Der Europäische Rechnungshof (ERH) hat einen Sonderbericht (23/2025) veröffentlicht. Darin wird geprüft, ob EU-Kommission und Mitgliedstaaten mit ihren Maßnahmen die EU-Ziele zur Wiederverwendung, zum Recycling und zur Verringerung der Deponierung von Siedlungsabfällen erreichen können. Das Fazit ist deutlich: Trotz Fortschritten bleiben große Hürden – und mehrere Mitgliedstaaten kommen zu langsam voran.
Was der ERH kritisiert
Der Bericht zeigt mehrere „Bremsfaktoren“, die die Zielerreichung erschweren: Finanzierungsengpässe, Planungs- und Umsetzungsprobleme, eine in einigen Ländern weiterhin zu niedrige getrennte Sammlung sowie Gebühren, die nicht immer die tatsächlichen Kosten decken.
Zusätzlich steht die Recyclingwirtschaft unter Druck – insbesondere im Bereich Kunststoffrecycling. Genannt werden u. a. steigende Betriebskosten, Importdruck und eine zu geringe Nachfrage nach Rezyklaten, wodurch Kapazitäten und Investitionen gefährdet werden.
Zentrale Befunde im Überblick
- Große Unterschiede zwischen Mitgliedstaaten: Laut Frühwarnbewertung 2023 laufen mehrere Länder Gefahr, die Ziele 2025 nicht zu erreichen; zudem sind manche Staaten deutlich vom Pfad zur Deponiebegrenzung 2035 entfernt.
- Getrennte Sammlung bleibt vielerorts schwach: Selbst wenn getrennte Sammlung rechtlich vorgesehen ist (z. B. Bioabfall bis Ende 2023, Textilien ab 2025), ist die tatsächliche Umsetzung in manchen Ländern weiterhin niedrig.

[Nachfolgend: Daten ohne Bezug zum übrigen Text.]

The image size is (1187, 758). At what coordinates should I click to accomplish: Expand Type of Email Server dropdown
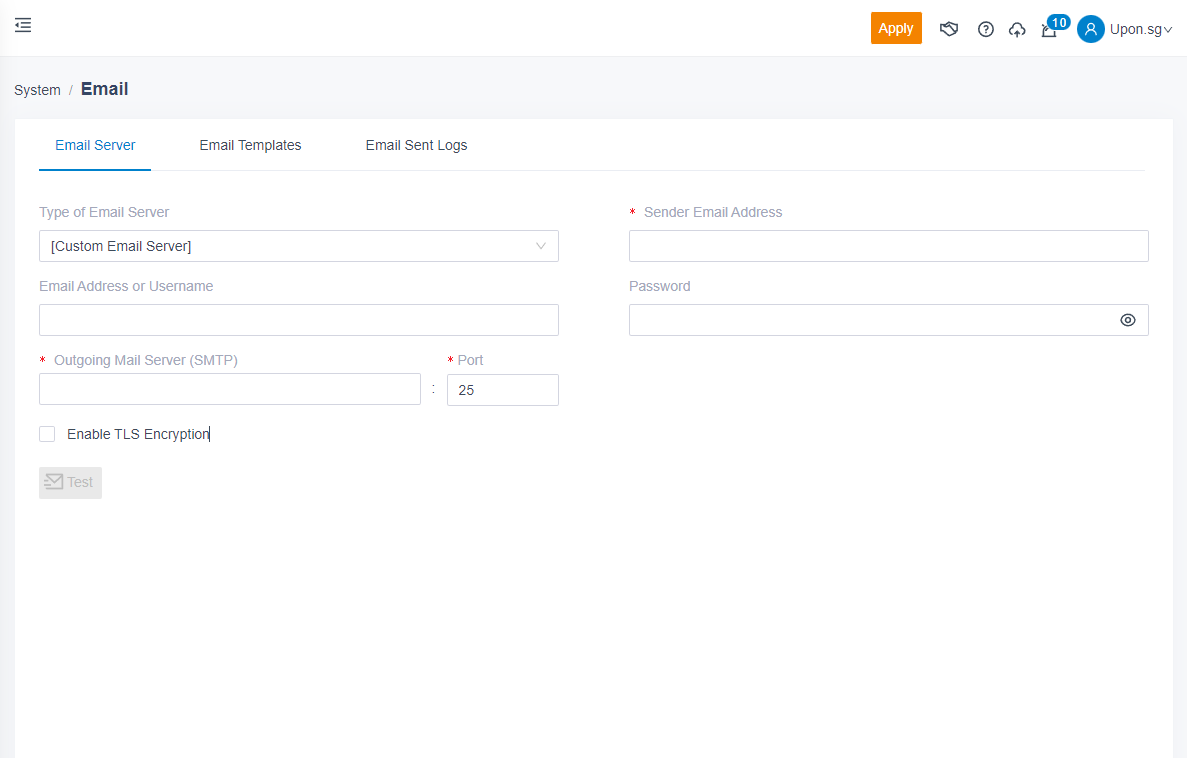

- Wirtschaftliche Instrumente werden zu wenig genutzt: Der ERH betont, dass Instrumente wie Pfand, Deponiesteuern oder Pay-as-you-throw in den geprüften Ländern nur begrenzt eingesetzt werden – und Gebühren selten verursachergerecht nach Gewicht/Volumen gestaltet sind.
- EU-finanzierte Projekte mit Verzögerungen/Kostenrisiken: Bei den geprüften 16 Projekten traten häufig Verzögerungen sowie teils deutliche Kostensteigerungen auf; zudem gab es Hinweise auf Unter- bzw. Überkapazitäten.
- Durchsetzung: Der Bericht kritisiert, dass Vertragsverletzungsverfahren bei verfehlten Zielen teils spät eingeleitet wurden.
Empfehlungen an die EU-Kommission
Der ERH empfiehlt insbesondere,
- Den Recyclingmarkt zu stabilisieren und Kreislaufpraktiken wirtschaftlich tragfähiger machen (u. a. Analyse von Angebots-/Nachfrageproblemen).
- Monitoring & Durchsetzung besser zu nutzen (konsequenteres Einhalten der Zielerreichung).
- Machbarkeit einer EU-weiten Harmonisierung von Deponie- und Verbrennungssteuern bewerten.
Relevanz für Österreich und kommunale Unternehmen
Auch wenn Österreich nicht Teil der vertieften Länderprüfung war, liefert der Bericht eine EU-weite Einordnung: In den ERH-Abbildungen zählt Österreich zu den Top-Ländern bei Recycling/Kompostierung und zeigt eine positive Entwicklung bei „zur Wiederverwendung vorbereiteten und recycelten“ Siedlungsabfällen sowie eine deutliche Reduktion der Deponierung.
Für kommunale Unternehmen ist der Bericht besonders relevant, weil er drei praxisnahe Punkte unterstreicht: Kostenwahrheit & Investitionssicherheit, die Qualität der getrennten Sammlung (z. B. Bioabfall/Verpackungen) und die Bedeutung stabiler Sekundärrohstoffmärkte für die Verwertung und die Planungssicherheit.
Ausblick
Der ERH verweist darauf, dass die EU-Kommission für 2026 einen neuen Rechtsakt zur Kreislaufwirtschaft angekündigt hat. Damit erhofft sich die Kommission u. a., Probleme am Recyclingmarkt zu adressieren, die Nachfrage nach Sekundärrohstoffen zu stärken und die Rahmenbedingungen für hochwertige Verwertung zu verbessern.